In Equation (12), it is assumed that the time delay ${\tau }_{LS}$ calculated from Equation (10) represents the wave travel time from the intersection with the laser to the entry into the specimen. However, if the positioning is incorrect, Equation (10) yields the travel time

$${\tau }_r^{\prime \prime }=\frac{\tau \left({\widehat{R}}_{11}\right)}{2}=\frac{d_2^{\prime }-d_{TL}^{\prime }}{2c_{air}}>{\tau }_r^{\prime }.$$

(16)

The resulting time delay error subtracted from the ToF ${\tau }_S$ due to positioning errors can be calculated as

$${\epsilon }_{LS}={\tau }_r^{\prime }-{\tau }_r^{\prime \prime }=\frac{d_{LS}-(d_{TL}^{\prime }-d_{TL})}{2c_{air}}-\frac{d_2^{\prime }-d_{TL}^{\prime }}{2c_{air}}.$$

(17)

This error has been calculated for various combinations of $d_{TL}$ and $d_{LS}$ in air, which have been investigated in this study and are shown in Figure 4b. The negative error caused by a laser beam a deviating from the direct sound path increases strongly as $d_{TL}$ and $d_{LS}$ decrease. The resulting underestimation of $d_S$ causes an erroneously reduced ${\tau }_S$ to be calculated from Equation (12).

Using similar geometric considerations, the error from inaccurate positioning of the back wall sensor can be estimated. This error generally increases the calculated ${\tau }_S$ since the path length through the specimen is increased. However, since the longitudinal propagation velocity $c_S$ of the specimen is often much larger than $c_{air}$ in NDT applications, this error can be expected to be significantly smaller than ${\epsilon }_{LS}$.

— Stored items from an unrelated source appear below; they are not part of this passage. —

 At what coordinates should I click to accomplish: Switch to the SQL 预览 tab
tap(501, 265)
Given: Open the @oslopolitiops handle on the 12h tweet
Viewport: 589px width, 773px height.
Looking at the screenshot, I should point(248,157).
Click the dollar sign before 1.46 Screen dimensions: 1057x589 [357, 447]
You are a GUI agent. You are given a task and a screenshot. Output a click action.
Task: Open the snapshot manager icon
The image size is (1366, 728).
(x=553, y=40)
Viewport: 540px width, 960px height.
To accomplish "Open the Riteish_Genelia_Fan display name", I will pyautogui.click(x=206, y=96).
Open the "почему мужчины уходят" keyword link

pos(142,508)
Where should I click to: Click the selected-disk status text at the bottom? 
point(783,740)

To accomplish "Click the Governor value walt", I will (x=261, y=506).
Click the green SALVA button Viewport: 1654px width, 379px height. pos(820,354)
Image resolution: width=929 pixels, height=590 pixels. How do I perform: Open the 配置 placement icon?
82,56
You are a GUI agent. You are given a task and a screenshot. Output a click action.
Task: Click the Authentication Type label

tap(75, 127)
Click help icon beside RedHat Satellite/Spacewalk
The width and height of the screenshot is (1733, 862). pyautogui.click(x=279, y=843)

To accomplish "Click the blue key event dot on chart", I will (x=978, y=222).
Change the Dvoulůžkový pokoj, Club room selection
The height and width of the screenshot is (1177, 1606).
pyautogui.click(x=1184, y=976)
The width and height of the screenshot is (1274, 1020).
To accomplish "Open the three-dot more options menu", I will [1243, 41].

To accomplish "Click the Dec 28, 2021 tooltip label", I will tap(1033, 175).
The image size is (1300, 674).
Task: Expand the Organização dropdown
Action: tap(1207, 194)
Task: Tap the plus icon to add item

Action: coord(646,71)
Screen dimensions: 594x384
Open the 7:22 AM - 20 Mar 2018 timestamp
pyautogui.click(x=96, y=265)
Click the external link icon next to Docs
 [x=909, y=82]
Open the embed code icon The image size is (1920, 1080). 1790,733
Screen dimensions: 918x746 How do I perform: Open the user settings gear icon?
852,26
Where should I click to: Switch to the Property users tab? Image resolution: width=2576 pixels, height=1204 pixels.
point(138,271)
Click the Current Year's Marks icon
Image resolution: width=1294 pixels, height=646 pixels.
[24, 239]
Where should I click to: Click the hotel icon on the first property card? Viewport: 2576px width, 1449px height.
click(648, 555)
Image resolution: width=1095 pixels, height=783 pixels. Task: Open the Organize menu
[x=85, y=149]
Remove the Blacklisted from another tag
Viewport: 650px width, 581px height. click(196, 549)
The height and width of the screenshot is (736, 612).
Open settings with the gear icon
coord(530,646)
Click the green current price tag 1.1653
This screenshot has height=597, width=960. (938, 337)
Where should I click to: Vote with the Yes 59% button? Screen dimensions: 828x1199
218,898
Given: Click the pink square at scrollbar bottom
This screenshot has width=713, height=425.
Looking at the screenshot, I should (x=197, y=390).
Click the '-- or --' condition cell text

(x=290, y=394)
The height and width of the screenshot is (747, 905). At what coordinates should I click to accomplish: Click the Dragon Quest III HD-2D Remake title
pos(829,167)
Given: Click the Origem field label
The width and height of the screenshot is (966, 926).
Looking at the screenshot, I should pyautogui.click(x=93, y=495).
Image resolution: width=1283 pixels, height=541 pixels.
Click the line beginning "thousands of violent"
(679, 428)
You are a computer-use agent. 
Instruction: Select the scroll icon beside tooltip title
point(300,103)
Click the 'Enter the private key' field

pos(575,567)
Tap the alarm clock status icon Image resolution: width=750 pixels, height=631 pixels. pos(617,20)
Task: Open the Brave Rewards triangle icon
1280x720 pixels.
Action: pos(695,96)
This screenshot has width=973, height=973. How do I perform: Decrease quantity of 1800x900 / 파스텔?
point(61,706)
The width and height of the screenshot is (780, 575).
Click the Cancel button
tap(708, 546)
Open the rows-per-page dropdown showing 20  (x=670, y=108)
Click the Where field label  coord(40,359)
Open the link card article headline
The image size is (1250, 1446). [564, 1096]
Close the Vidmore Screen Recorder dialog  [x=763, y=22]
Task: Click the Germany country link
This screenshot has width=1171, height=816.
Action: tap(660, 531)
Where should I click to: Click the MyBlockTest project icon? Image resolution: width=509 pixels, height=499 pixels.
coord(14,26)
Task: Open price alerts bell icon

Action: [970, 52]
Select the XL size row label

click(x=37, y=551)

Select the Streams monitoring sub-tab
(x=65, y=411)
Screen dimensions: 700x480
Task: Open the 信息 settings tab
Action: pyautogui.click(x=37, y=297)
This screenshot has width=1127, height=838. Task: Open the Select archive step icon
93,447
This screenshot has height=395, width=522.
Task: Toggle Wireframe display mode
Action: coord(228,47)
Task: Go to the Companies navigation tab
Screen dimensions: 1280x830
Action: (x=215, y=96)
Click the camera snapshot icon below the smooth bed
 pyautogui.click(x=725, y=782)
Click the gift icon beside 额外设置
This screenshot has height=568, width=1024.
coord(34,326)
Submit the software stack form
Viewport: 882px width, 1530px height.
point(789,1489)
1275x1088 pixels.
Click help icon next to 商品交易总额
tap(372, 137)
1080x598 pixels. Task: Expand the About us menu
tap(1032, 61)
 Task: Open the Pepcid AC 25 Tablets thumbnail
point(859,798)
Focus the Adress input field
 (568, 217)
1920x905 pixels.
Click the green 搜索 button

The geometrical model used here assumes far-field conditions in which the acoustic wavefronts propagate spherically [49] and are therefore nonparallel to the specimen surface at off-axis locations. A smaller angle between the surface and the wavefront would mean a reduction in $d_{TL}^{\prime }$ and $d_2^{\prime }$. The resulting error estimates can therefore be considered as upper bounds.

3. Methods and Materials

To verify the performance of the method, a measurement setup was arranged according to Figure 3. The NCG100-S63 ultrasonic transducer (Ultran Group, Depew, NY, USA) with a center frequency of 80 kHz was used [28]. Its sound field is shown in Figure 5a. Figure 5b shows the beam width L, defined by the full width at half maximum (FWHM), which decreases from 50 mm close the transducer surface to 30 mm in the far field. Conservatively assuming $L=30$ mm for this setup, the resulting aperture of $KL=44$ causes a high directivity of the RV method, as shown in Figure 2. Therefore, mainly the wavefronts with a direction perpendicular to the laser beam and the specimen surface contribute to the RV signal. Larger beam widths L, as measured close to the transducer surface, result in an even larger directivity. For RV sensing, an OFV 3001 LDV (Polytec, Voerde, Germany) was aimed at a fixed aluminum profile at a distance of $L_0=1150$ mm from the laser head. The specimen was a polyamide 6 block with dimensions $206.6\mathrm{mm}\times 262.1\mathrm{mm}\times 311.8$ mm, and the signal was transmitted through the $d_S=206.6$ mm wide dimension. Due to its homogeneity, polyamide is often used as a reference material for bulk wave ultrasonic testing [50,51,52]. A PCB 352M66 accelerometer (PCB Piezotronics, USA) was mounted to the specimen using 1 mm double-sided adhesive tape as the back wall sensor. The signal ToF increase due to the tape is included in the hardware delay ${\tau }_h$ of Equation (12), cf. Section 4.2. A semi-contact setup using an accelerometer was chosen for its high signal-to-noise ratio, which provides a good quality verification of the proposed method [53,54]. The sensor data was recorded with a M2p5966-x4 measurement card (Spectrum Instrumentation, Grosshansdorf, Germany) at 16 bit resolution using a sample rate of 20 MS/s. The recording was triggered at the same instance as the signal generator. To cross-validate the ToF measurement results, ranging measurements were conducted according to Equation (7), using temperature readings from a WS6750 weather station (Techno Line, Dortmund, Germany). Peak finding was conducted by using the find_peaks function of the Python SciPy library [55] and subsequently picking the maximum value of the peaks found.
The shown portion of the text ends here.